Berita Nasional Terpercaya

Kisah Pendeta Lusia, Aktif Bantu Umat dari Berbagai Agama Berkat Panggilan Tuhan

0

Bernas.id – Mengabdikan diri kepada Tuhan mungkin tak pernah terpikir dalam benak Lusia Pujiningtyas. Akan tetapi, jalan hidup justru membuatnya mantap memilih mengabdikan diri untuk kebaikan umat. Bahkan, hal tersebut berhasil membuatnya terpilih sebagai guru inspiratif wakil dari Kota Klaten.

Bukan tanpa alasan Lusia, begitu sapaan akrabnya, memilih jalan sebagai pendeta. Jalan sebagai pendeta ia pilih setelah belasan tahun bergumul dengan dirinya sendiri.

Langkahnya sebagai pendeta pun berhasil membawa cahaya untuk berbagai kehidupan masyarakat, terutama Kota Klaten. Hal ini terbukti dengan banyaknya masyarakat di sektiar tempat tinggalnya, yaitu Klaten, yang berhasil merintis usaha kecil menengah (UKM) di bawah bimbingan Lusia.

Bahkan, Lusia juga sukses mendirikan berbagai gerakan sosial, seperti Indonesia Cerdas dan Indonesia Sejahtera untuk membantu banyak orang dari berbagai agama. Lalu bagaimana kisah Lusia mantap memilih jalan hidup bersama Tuhan? Berikut kisahnya:

Langkah awal menjadi pendeta

“Saya dulu itu nggak minat jadi pendeta karena melihat hidup bapak saya, yang juga jadi pendeta, hidupnya susah,” ucap Lusia saat bertemu dengan tim Bernas.id.

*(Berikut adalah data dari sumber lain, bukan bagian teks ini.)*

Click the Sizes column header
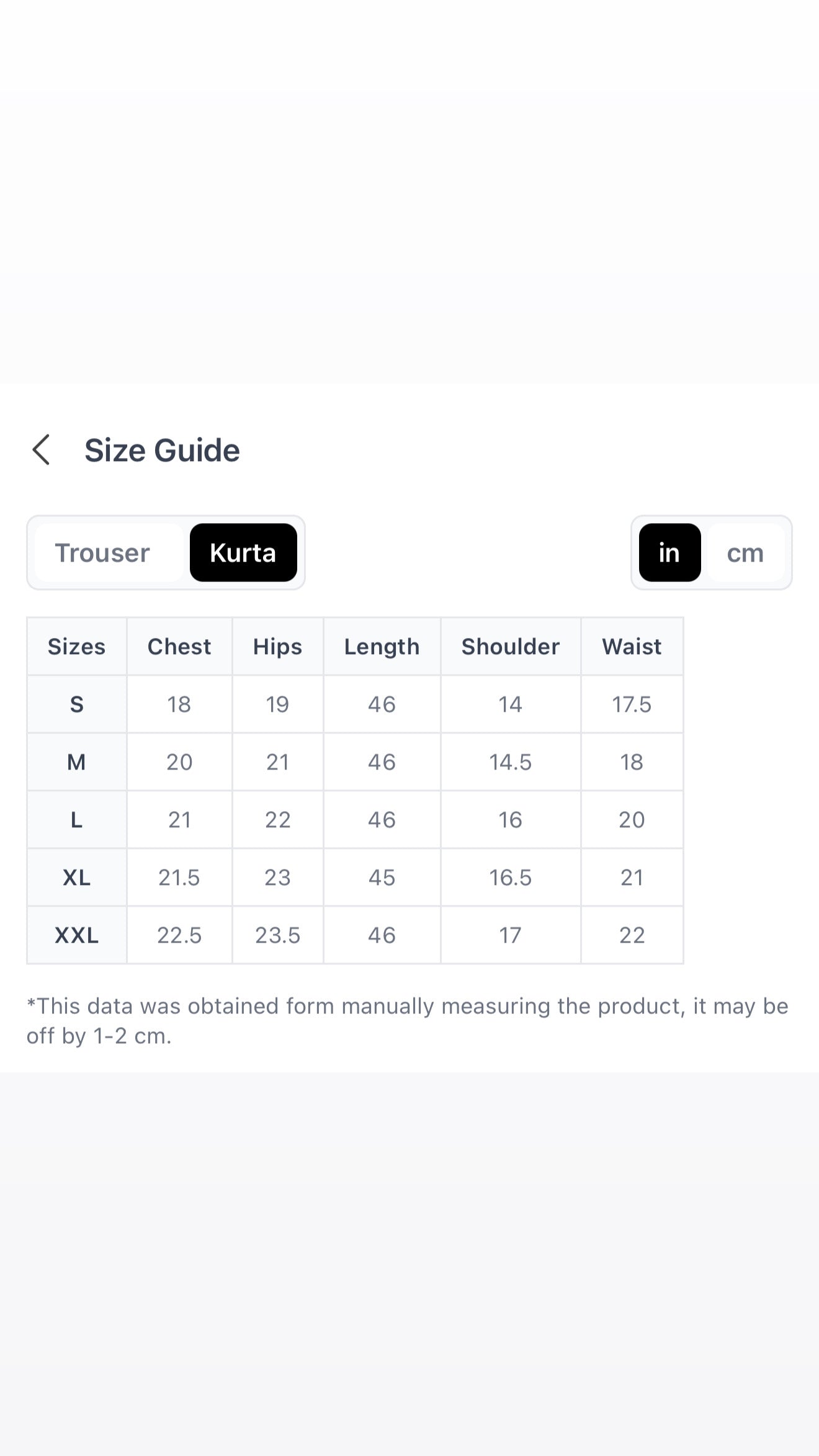The width and height of the screenshot is (819, 1456). point(77,647)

Sebelum menjadi pendeta, Lusia memiliki impian besar untuk menjadi seorang dokter hewan. Karena itu, saat tes masuk perguruan tinggi pun ia berusaha “merayu” Tuhan agar membantunya lulus seleksi masuk jurusan kedokteran hewan di Universitas Gadjah Mada (UGM).

“Waktu tes perguruan tinggi, saya pilih jurusan kedokteran hewan UGM. Tapi apa daya, ternyata nggak diterima, padahal sudah puasa, sudah doa siang malam. Tapi, Tuhan berkehendak lain,” ungkapnya.

Kepada tim Bernas.id, Lusia bercerita bahwa ia merasakan panggilan Tuhan melalui sebuah mimpi. Dalam mimpi tersebut, ia melihat sebuah gedung besar di mana terdapat orang-orang menyanyikan lagu rohani di dalaman. Setelah peristiwa tersebut, Lusia merasa seolah ada suara yang memintanya untuk berada di dalam gedung tersebut.

Namun, Lusia tak langsung menerima hal tersebut. Ia masih berpikir bahwa apa yang dialaminya hanya sekadar mimpi atau halusinasi belaka. Kemudian, ia memutuskan untuk berkuliah jurusan teologi. 

Gagal diterima di jurusan kedokteran hewan UGM membuatnya mengalihkan impiannya untuk menjadi guru agama.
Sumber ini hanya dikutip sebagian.